**REQUIRED ACTION:** Every line of the data below must be given again exactly.

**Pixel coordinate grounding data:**
—————
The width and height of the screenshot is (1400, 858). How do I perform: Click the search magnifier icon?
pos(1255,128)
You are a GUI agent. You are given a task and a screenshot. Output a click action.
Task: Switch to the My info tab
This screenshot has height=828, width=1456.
—————
**SOLUTION BELOW:**
The width and height of the screenshot is (1400, 858). How do I perform: Click the search magnifier icon?
pos(1255,128)
You are a GUI agent. You are given a task and a screenshot. Output a click action.
Task: Switch to the My info tab
This screenshot has height=828, width=1456.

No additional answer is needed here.